File sharing and collaboration
In a remote setup, it might be difficult for employees to share files. Instead of relying on email attachments back and forth, consider investing in cloud storage that will streamline the process of file sharing.
G Suite even lets teams collaborate on documents and spreadsheets in real-time, making it a popular choice among remote workers.
Prepare onboarding documents and processes
According to Novel Coworking, “Today, teams don’t always have to onboard new hires using lengthy seminars. Over time, you’ll see that you can create a quick and painless onboarding process for your entire remote team, so that new hires not only feel welcome but also know how to proceed from their first day onwards.”
One best practice for this is to partner your new hire with a senior team member.
Through this virtual buddy system, your new hires know who to turn to when they have any questions. At the same time, this gives your new hires the chance to make a new friend and feel more comfortable working with you.
Set expectations early
Be sure to iron out exactly what you expect from employees while you work remotely. This doesn’t necessarily mean expectations like being online all simultaneously (more on that in the next section).
Instead, here are a few guide questions that might help you identify which expectations to set and communicate as soon as possible:
- What benefits do remote employees get from your company, and how may they use these benefits?
- How can employees effectively file their sick leaves and vacation days while remote?

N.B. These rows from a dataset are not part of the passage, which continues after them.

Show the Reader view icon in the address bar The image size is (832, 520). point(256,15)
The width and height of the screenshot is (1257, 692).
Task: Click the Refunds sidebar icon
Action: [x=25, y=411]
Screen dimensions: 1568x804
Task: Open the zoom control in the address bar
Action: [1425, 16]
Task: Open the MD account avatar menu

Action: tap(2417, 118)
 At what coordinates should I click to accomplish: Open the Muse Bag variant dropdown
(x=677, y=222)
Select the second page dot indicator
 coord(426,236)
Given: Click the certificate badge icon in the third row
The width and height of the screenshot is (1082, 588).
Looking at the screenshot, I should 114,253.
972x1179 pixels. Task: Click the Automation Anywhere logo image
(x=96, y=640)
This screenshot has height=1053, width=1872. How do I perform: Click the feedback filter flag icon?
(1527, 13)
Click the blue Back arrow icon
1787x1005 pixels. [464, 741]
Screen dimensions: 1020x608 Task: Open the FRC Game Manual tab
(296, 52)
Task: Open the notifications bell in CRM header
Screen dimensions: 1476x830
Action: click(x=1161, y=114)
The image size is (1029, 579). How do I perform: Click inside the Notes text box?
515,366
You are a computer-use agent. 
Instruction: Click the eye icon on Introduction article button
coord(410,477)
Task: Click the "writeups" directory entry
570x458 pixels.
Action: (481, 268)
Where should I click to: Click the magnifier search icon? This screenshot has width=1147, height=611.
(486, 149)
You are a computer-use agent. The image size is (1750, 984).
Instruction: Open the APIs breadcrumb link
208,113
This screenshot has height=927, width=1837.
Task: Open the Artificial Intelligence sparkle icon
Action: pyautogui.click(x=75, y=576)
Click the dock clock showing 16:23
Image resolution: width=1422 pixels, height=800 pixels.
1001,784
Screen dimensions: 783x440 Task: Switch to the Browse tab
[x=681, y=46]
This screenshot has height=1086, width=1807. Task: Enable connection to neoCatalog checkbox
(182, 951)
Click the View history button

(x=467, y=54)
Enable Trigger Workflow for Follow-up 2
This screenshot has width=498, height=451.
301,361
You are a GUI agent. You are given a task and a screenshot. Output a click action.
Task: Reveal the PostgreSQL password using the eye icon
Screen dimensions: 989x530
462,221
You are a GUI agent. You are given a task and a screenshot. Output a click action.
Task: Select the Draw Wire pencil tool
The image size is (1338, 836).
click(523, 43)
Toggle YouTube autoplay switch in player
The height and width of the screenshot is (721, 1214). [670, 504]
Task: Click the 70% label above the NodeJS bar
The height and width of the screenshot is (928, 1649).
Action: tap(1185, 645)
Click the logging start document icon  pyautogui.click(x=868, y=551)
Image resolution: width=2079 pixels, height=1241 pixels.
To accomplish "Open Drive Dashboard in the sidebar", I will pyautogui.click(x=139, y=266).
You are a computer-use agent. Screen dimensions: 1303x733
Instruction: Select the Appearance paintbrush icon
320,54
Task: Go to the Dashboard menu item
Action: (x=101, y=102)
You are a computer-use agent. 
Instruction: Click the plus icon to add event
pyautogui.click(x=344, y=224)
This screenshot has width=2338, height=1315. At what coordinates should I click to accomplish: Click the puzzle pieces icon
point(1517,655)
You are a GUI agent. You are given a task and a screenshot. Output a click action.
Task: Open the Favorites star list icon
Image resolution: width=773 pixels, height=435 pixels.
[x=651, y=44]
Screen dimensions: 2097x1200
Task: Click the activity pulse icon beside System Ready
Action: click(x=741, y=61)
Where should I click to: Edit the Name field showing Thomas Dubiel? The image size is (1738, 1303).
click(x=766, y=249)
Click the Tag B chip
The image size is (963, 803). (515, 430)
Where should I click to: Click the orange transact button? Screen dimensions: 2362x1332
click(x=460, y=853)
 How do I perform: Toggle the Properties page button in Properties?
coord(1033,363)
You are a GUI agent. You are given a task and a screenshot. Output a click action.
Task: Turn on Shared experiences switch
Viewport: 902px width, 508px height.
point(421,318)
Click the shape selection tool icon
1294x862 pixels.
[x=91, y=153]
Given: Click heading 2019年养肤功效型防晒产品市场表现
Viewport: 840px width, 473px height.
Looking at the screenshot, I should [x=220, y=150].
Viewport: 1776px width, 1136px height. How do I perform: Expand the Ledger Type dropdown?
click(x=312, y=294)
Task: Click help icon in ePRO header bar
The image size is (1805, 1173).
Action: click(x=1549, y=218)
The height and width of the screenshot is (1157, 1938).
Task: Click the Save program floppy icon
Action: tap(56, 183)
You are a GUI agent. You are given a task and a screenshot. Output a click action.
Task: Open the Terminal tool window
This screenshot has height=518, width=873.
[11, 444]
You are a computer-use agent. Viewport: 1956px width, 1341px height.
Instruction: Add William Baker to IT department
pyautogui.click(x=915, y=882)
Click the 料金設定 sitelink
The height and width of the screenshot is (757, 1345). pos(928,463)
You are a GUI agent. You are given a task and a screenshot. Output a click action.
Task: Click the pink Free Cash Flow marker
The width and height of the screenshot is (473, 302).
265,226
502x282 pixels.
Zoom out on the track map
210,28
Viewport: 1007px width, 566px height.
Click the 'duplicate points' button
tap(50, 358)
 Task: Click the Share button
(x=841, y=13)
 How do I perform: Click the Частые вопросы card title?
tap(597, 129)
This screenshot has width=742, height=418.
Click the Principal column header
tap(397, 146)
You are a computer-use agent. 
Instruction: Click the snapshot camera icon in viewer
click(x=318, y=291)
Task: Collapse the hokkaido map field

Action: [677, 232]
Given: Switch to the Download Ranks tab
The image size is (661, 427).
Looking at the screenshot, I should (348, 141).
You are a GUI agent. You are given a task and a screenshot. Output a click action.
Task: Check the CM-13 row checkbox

- How often do you intend to meet, i.e., in person or virtually?
Aim to be “asynchronous”
Many remote work setups currently mirror what life is like at the office – which, according to this article, is redundant and can be incredibly counterproductive.
To truly manage and run a high-performing remote team, it’s important to aim for what’s called asynchronous communication. As the name might suggest, this means teams can properly delegate tasks, monitor progress, and collaborate on projects without the need to be online all at once.
This is often where remote companies with employees across multiple time zones and countries thrive – they’ve mastered the art of communicating effectively and clearly, “passing the baton,” and giving their employees much-needed time to think and process new information and requests in the way that works for them.
To master asynchronous communication, here are some tips:
- Only schedule meetings or make phone calls when necessary, i.e., when something is urgent.
- Allow employees (and yourself) to respond to emails and messages whenever they have to.
- Always be clear in what you need from somebody, and encourage this communication type among employees themselves. Provide as many details as needed for employees to understand the context and what you expect from them.
- Always communicate deadlines and due dates.
Schedule regular face time as a team
Last but not least, keep team morale high by having regular virtual coffee chats and team check-ins. This doesn’t have to be mandatory – but often, by making this an optional activity, like a real-life coffee break in an office pantry, many employees will come together of their own free will.
You can have your team take the reigns when they want to schedule face time together, or your company can organize virtual team-building exercises that keep everyone connected.
Build and scale your remote team with ease
Are you ready to take on the present and future that is remote work? With the right tools and habits, you can easily manage a high-performing remote team from your home office. Be sure to keep these tips handy to make sure you’re doing the best you can to keep your team productive, your goals met, and your company growing.